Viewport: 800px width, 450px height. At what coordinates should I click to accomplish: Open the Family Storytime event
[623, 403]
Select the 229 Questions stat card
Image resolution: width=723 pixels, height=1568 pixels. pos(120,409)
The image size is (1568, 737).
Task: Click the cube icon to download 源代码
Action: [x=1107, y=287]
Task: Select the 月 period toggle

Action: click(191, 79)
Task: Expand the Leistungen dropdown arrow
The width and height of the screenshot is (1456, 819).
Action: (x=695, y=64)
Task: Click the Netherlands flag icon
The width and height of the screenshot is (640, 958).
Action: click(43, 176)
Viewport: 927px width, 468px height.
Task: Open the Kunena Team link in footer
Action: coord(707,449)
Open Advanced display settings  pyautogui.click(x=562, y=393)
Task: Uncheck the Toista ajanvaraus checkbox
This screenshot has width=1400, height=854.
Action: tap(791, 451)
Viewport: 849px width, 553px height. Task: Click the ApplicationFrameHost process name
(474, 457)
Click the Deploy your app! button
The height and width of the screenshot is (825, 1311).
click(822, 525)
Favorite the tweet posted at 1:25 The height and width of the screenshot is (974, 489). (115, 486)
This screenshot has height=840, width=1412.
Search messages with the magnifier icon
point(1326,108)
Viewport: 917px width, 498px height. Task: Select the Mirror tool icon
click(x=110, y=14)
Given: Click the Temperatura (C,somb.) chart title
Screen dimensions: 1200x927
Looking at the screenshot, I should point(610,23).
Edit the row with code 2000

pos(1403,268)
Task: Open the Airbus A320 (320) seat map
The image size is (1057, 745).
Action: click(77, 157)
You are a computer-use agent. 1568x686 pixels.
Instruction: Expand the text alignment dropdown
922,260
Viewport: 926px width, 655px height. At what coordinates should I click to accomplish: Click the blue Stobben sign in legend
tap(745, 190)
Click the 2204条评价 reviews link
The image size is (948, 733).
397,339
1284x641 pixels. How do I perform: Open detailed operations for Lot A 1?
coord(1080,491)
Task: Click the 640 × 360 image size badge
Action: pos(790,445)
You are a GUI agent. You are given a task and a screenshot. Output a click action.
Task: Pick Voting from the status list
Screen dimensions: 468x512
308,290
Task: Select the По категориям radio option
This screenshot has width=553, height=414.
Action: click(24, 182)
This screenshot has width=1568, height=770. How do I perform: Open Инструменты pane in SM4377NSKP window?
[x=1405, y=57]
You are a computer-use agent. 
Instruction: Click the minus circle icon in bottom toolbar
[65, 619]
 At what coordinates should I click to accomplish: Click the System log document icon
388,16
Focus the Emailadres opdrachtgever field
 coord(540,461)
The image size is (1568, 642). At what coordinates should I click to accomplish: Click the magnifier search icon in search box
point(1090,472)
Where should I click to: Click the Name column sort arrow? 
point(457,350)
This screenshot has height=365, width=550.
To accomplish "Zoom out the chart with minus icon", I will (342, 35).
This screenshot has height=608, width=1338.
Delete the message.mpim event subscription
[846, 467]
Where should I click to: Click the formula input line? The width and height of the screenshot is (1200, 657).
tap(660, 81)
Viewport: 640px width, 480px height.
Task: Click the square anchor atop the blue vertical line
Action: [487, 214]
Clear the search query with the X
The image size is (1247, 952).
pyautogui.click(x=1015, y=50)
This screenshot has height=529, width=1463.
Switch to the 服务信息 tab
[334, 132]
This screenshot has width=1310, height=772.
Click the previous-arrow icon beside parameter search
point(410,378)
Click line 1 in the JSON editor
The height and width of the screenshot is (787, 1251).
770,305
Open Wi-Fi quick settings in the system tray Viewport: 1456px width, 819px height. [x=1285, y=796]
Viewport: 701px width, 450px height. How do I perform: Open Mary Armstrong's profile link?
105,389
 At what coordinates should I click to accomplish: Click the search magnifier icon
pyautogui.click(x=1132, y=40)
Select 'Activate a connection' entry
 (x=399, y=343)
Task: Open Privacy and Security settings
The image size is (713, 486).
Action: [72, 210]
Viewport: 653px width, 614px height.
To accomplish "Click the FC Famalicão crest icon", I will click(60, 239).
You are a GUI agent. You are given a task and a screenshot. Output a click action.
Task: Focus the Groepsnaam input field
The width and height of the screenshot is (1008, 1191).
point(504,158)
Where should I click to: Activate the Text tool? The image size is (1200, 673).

= Exercise objective =
Return the full listing above word for word, keeping every line in its original order.

= Finished exercise =
Viewport: 800px width, 450px height. At what coordinates should I click to accomplish: Open the Family Storytime event
[623, 403]
Select the 229 Questions stat card
Image resolution: width=723 pixels, height=1568 pixels. pos(120,409)
The image size is (1568, 737).
Task: Click the cube icon to download 源代码
Action: [x=1107, y=287]
Task: Select the 月 period toggle

Action: click(191, 79)
Task: Expand the Leistungen dropdown arrow
The width and height of the screenshot is (1456, 819).
Action: (x=695, y=64)
Task: Click the Netherlands flag icon
The width and height of the screenshot is (640, 958).
Action: click(43, 176)
Viewport: 927px width, 468px height.
Task: Open the Kunena Team link in footer
Action: coord(707,449)
Open Advanced display settings  pyautogui.click(x=562, y=393)
Task: Uncheck the Toista ajanvaraus checkbox
This screenshot has width=1400, height=854.
Action: tap(791, 451)
Viewport: 849px width, 553px height. Task: Click the ApplicationFrameHost process name
(474, 457)
Click the Deploy your app! button
The height and width of the screenshot is (825, 1311).
click(822, 525)
Favorite the tweet posted at 1:25 The height and width of the screenshot is (974, 489). (115, 486)
This screenshot has height=840, width=1412.
Search messages with the magnifier icon
point(1326,108)
Viewport: 917px width, 498px height. Task: Select the Mirror tool icon
click(x=110, y=14)
Given: Click the Temperatura (C,somb.) chart title
Screen dimensions: 1200x927
Looking at the screenshot, I should point(610,23).
Edit the row with code 2000

pos(1403,268)
Task: Open the Airbus A320 (320) seat map
The image size is (1057, 745).
Action: click(77, 157)
You are a computer-use agent. 1568x686 pixels.
Instruction: Expand the text alignment dropdown
922,260
Viewport: 926px width, 655px height. At what coordinates should I click to accomplish: Click the blue Stobben sign in legend
tap(745, 190)
Click the 2204条评价 reviews link
The image size is (948, 733).
397,339
1284x641 pixels. How do I perform: Open detailed operations for Lot A 1?
coord(1080,491)
Task: Click the 640 × 360 image size badge
Action: pos(790,445)
You are a GUI agent. You are given a task and a screenshot. Output a click action.
Task: Pick Voting from the status list
Screen dimensions: 468x512
308,290
Task: Select the По категориям radio option
This screenshot has width=553, height=414.
Action: click(24, 182)
This screenshot has width=1568, height=770. How do I perform: Open Инструменты pane in SM4377NSKP window?
[x=1405, y=57]
You are a computer-use agent. 
Instruction: Click the minus circle icon in bottom toolbar
[65, 619]
 At what coordinates should I click to accomplish: Click the System log document icon
388,16
Focus the Emailadres opdrachtgever field
 coord(540,461)
The image size is (1568, 642). At what coordinates should I click to accomplish: Click the magnifier search icon in search box
point(1090,472)
Where should I click to: Click the Name column sort arrow? 
point(457,350)
This screenshot has height=365, width=550.
To accomplish "Zoom out the chart with minus icon", I will (342, 35).
This screenshot has height=608, width=1338.
Delete the message.mpim event subscription
[846, 467]
Where should I click to: Click the formula input line? The width and height of the screenshot is (1200, 657).
tap(660, 81)
Viewport: 640px width, 480px height.
Task: Click the square anchor atop the blue vertical line
Action: [487, 214]
Clear the search query with the X
The image size is (1247, 952).
pyautogui.click(x=1015, y=50)
This screenshot has height=529, width=1463.
Switch to the 服务信息 tab
[334, 132]
This screenshot has width=1310, height=772.
Click the previous-arrow icon beside parameter search
point(410,378)
Click line 1 in the JSON editor
The height and width of the screenshot is (787, 1251).
770,305
Open Wi-Fi quick settings in the system tray Viewport: 1456px width, 819px height. [x=1285, y=796]
Viewport: 701px width, 450px height. How do I perform: Open Mary Armstrong's profile link?
105,389
 At what coordinates should I click to accomplish: Click the search magnifier icon
pyautogui.click(x=1132, y=40)
Select 'Activate a connection' entry
 (x=399, y=343)
Task: Open Privacy and Security settings
The image size is (713, 486).
Action: [72, 210]
Viewport: 653px width, 614px height.
To accomplish "Click the FC Famalicão crest icon", I will click(60, 239).
You are a GUI agent. You are given a task and a screenshot. Output a click action.
Task: Focus the Groepsnaam input field
The width and height of the screenshot is (1008, 1191).
point(504,158)
Where should I click to: Activate the Text tool? The image size is (1200, 673).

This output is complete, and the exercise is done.